Helping the homeless
Communities need to place the issue on the front burner until resolutions are reached
The plight of homeless people in the New Milford/Danbury area, in Connecticut and across the country is deeply concerning on a year-round basis, as those individuals seek ways to cope with their misfortune.
But now, with winter officially here and cold weather the norm for the next few months, the stakes are even higher.
Homelessness is a complicated and sensitive issue, and even the most well-meaning governmental and community leaders find it a challenging one to solve, or even minimize.
These are real, live human beings who need help, and more aggressive, more compassionate efforts need to be made in every community to provide that assistance.
Statistics on homelessness are difficult to determine, and most statistics are likely underestimated.

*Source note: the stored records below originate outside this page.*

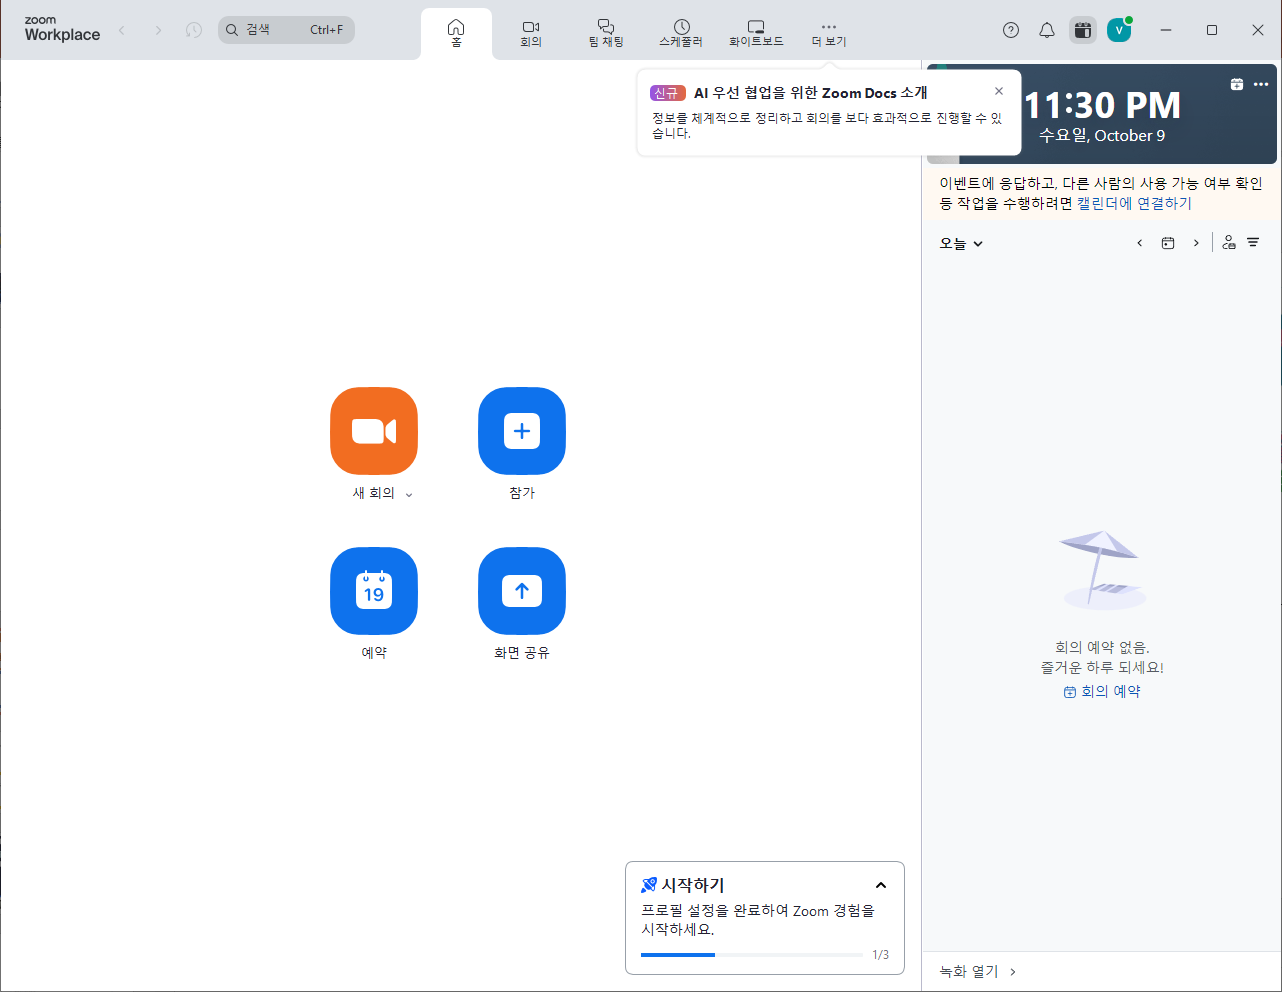Open calendar filter options icon
This screenshot has width=1282, height=992.
coord(1254,242)
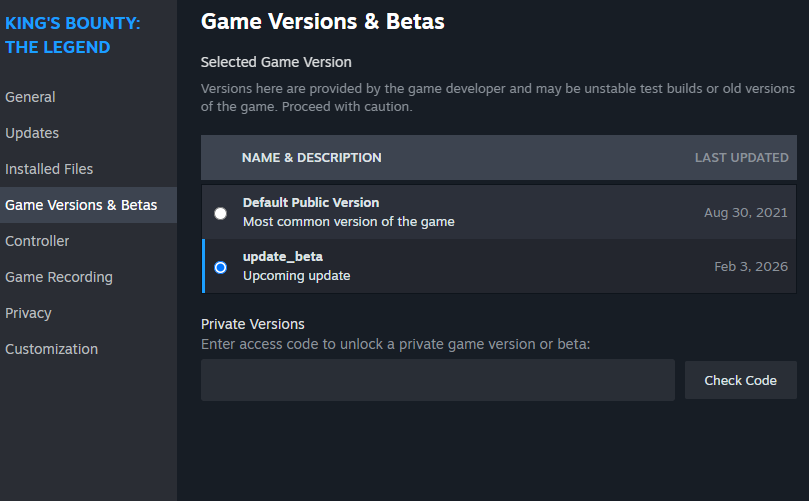809x501 pixels.
Task: Open Controller settings page
Action: [37, 241]
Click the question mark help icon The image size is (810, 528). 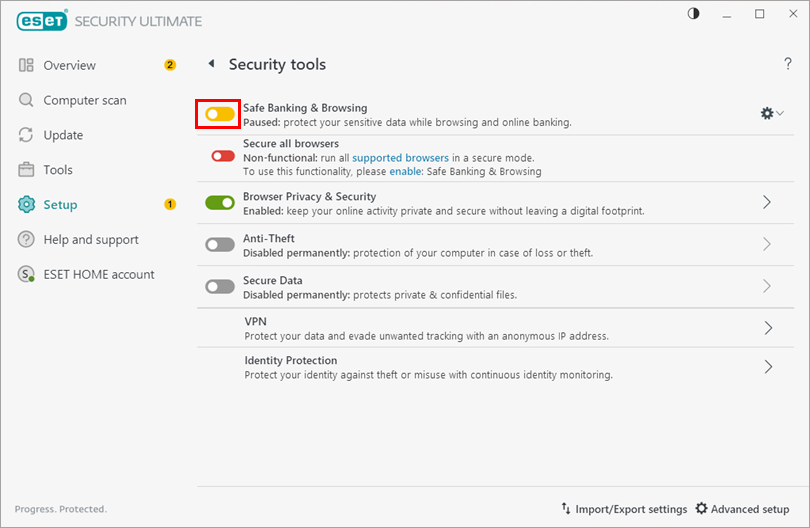788,64
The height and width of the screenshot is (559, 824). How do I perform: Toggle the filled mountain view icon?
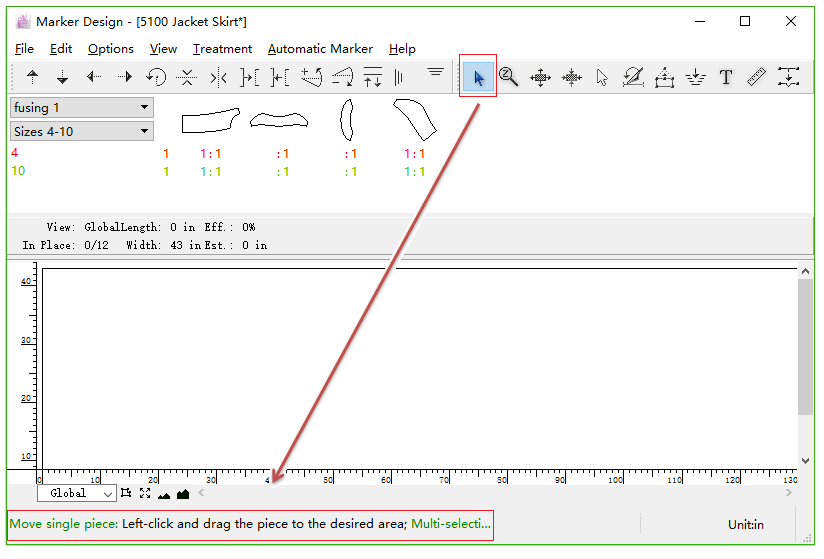point(183,493)
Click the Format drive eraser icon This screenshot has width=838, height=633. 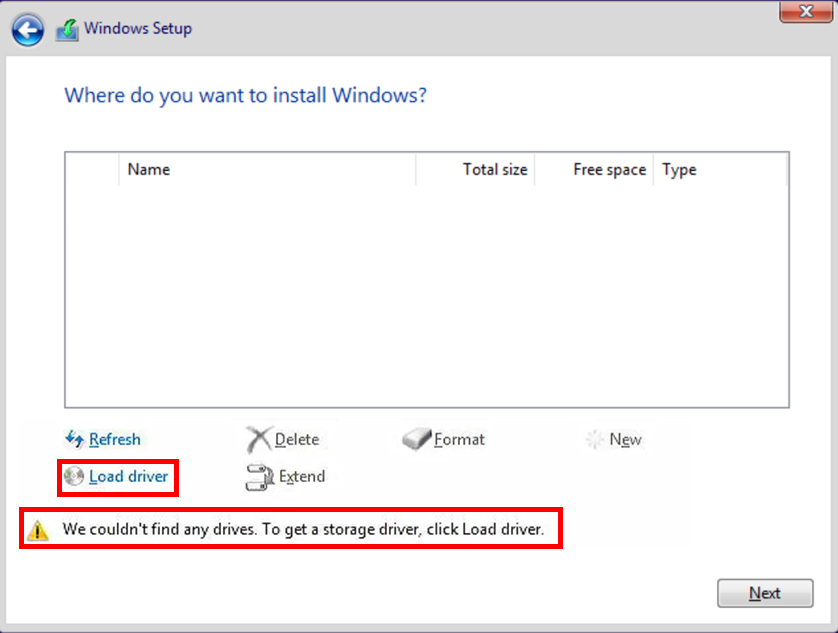416,439
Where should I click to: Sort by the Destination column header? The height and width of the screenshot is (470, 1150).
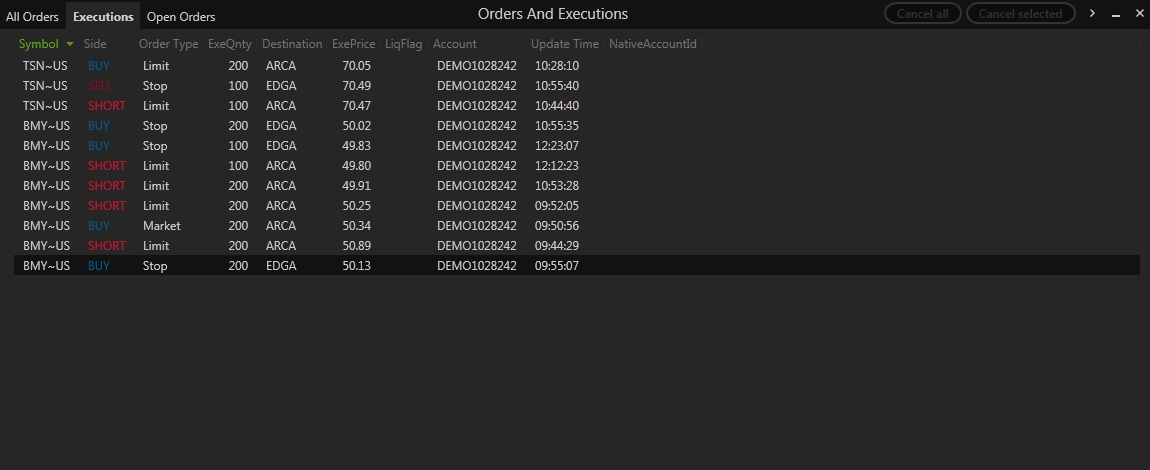tap(292, 44)
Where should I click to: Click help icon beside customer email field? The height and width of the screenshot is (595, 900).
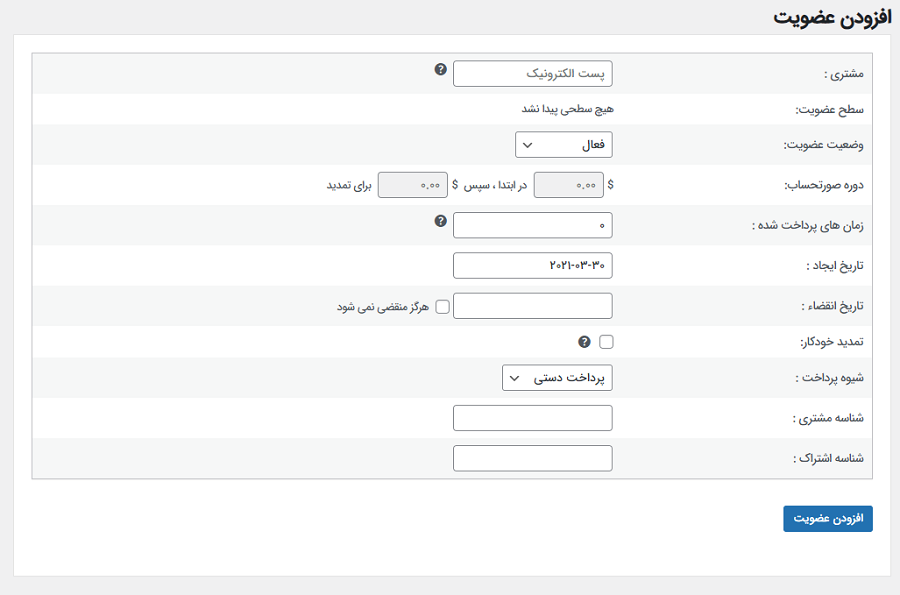click(440, 70)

There can be no debate the numbers are depressingly high and it is disgraceful, in a land of plenty, so many people are living on the streets, in the woods, wherever they can find a place to stay.
The federal statistics are staggering: An estimated 3.5 million Americans find themselves homeless at one point or another over the course of a year, including 160,000 children and 100,000 veterans.
In Connecticut, one of the wealthiest states in the nation, experts on homelessness say there are about 5,000 individuals without a place of their own on any given night. About 90 percent of the homeless find temporary shelter, but several hundred are forced to battle the elements -- in a tent, under a tree, in someone else's barn -- regardless of the weather.
There are an estimated 175 homeless people right here in this area, with about half of them in Danbury and between two and three dozen in New Milford.
The effort to reduce homelessness is an uphill battle, as a struggling economy, high unemployment, a low minimum wage, a reduction in food stamp benefits and cuts to social programs have put more people out on the street or at risk of becoming homeless.
Fortunately, there are good people -- in New Milford, in Danbury, in other communities nearby and across the nation -- who have gone to bat for the homeless and who continue to provide temporary assistance, point the way to individual self-reliance and offer hope for a better future.
In New Milford, four churches open their doors on an alternating basis to offer shelter to anywhere from several to 20 homeless people per night at the colder time of year. There are four homeless shelters in Danbury -- two year-round and two that are open during the colder months -- that provide beds for 84 people.
There is also transitional housing available at several sites in Danbury, and there are soup kitchens in New Milford and Danbury that provide meals for the needy, some of whom are homeless.
There are other area programs, as well, aimed at improving the lives of those who are down on their luck, including the recent seventh annual Project Homeless Connect.
Held at Western Connecticut State University in Danbury, Project Homeless Connect gave 200 homeless individuals the chance to receive a range of assistance -- from health tests and flu shots to haircuts and social service advice.
We applaud all those throughout the area who are involved in reaching out to the homeless for their efforts to improve the lives of the unfortunate souls who have nowhere else to turn.
But the harsh reality is, as Danbury enters the homestretch of its 10-Year Plan to End Homelessness, homelessness is nowhere near ended in the city or the area.
With freezing, cold nights as an immediate reminder and, in the spirit of the 26 Acts of Kindness engendered by the tragedy at Sandy Hook Elementary School in Newtown a year ago, we call on the Greater New Milford/Danbury community to do all it can to end, or at least significantly reduce, homelessness.
We call on governmental, community and religious leaders to move the issue of homelessness to the front burner of concerns to be addressed -- and to keep it there until the issue has been resolved.